La directora habló extensamente sobre su película “Capernaum”, ganadora de Cannes y nominada al Oscar. En el drama de 2018, Labaki trabajó estrictamente con actores no profesionales, liderados por Zain al-Rafeea, que entonces tenía 12 años, para contar la historia de un niño libanés que demanda a sus padres por el “crimen” de haberlo dado a luz. “En Cafarnaún sucedió algo muy importante”, dijo. “Pude tener personas interpretando estos papeles que venían exactamente del mismo entorno en la vida real, y sabía cómo se sentía. Ellos conocían ese dolor”.
“Fue muy difícil para mí pedirle a un niño que actuara este dolor, que lo sintiera y lo viviera cuando no ha experimentado la misma situación”, añadió. “Por eso elegí trabajar con Zain. Él estaba pasando por un momento muy difícil y empezó a sentirse parte de la película, como si su voz fuera la voz de todos los niños que había conocido en la vida real. Cuando intentas hablar sobre un sufrimiento tan profundo, no puedes fingir como lo haces en el cine. El mundo de fantasía habitual no se puede transponer a este tipo de historias cuando se habla de crueldad y dolor”.
Trabajar con un elenco completo de actores no profesionales significó ajustar el proceso de realización cinematográfica en sí, y Labaki dijo que “Capernaum” se sintió “completamente opuesta” a sus experiencias cinematográficas anteriores. “Cuando haces una película, normalmente sientes que estás dejando la vida en suspenso. Estás creando un decorado completo con decoraciones y artefactos completos, pero en ‘Capernaum’ fue todo lo contrario. Nosotros fuimos los que tuvimos que colarnos en su mundo. Éramos los intrusos del exterior”.
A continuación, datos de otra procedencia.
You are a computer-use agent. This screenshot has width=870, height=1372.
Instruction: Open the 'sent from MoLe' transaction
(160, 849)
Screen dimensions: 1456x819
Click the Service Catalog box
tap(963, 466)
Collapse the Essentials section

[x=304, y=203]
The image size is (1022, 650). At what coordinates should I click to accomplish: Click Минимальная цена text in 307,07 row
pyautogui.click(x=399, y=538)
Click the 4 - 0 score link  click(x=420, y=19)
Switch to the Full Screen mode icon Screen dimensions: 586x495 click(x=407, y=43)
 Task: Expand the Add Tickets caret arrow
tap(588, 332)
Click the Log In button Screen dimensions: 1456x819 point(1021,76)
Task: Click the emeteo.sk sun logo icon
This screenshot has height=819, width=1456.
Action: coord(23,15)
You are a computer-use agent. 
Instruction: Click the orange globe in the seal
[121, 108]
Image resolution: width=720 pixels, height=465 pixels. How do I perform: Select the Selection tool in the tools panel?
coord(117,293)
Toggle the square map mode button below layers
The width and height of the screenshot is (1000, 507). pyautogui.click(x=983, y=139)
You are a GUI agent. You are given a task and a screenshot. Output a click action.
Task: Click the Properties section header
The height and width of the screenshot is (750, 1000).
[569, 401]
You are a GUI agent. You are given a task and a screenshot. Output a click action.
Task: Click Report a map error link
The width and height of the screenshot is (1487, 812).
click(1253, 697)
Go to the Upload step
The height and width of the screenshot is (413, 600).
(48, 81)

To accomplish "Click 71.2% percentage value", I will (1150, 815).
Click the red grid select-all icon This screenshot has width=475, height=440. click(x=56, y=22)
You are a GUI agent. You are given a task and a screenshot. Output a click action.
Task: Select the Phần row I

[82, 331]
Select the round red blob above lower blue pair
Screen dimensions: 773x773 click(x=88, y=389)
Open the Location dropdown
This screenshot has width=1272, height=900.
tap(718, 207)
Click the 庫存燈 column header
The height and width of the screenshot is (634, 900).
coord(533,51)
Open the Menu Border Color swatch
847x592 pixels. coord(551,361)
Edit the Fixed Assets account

“Queríamos que los actores sintieran nuestra presencia lo menos posible porque es muy estresante”, continuó. “No puedes pedirle a un niño que memorice y regurgite guiones escritos, que mire las luces y sea real y auténtico. Es tu trabajo adaptarte a su personalidad y manejar lo que el niño te dé”.
En cuanto a lo que sigue, Labaki dijo que es “muy probable” que su próximo esfuerzo como directora “no se centre en el Líbano”. “Filmaré en muchos otros países, no sólo en el Líbano ni sólo en la región árabe”, añadió.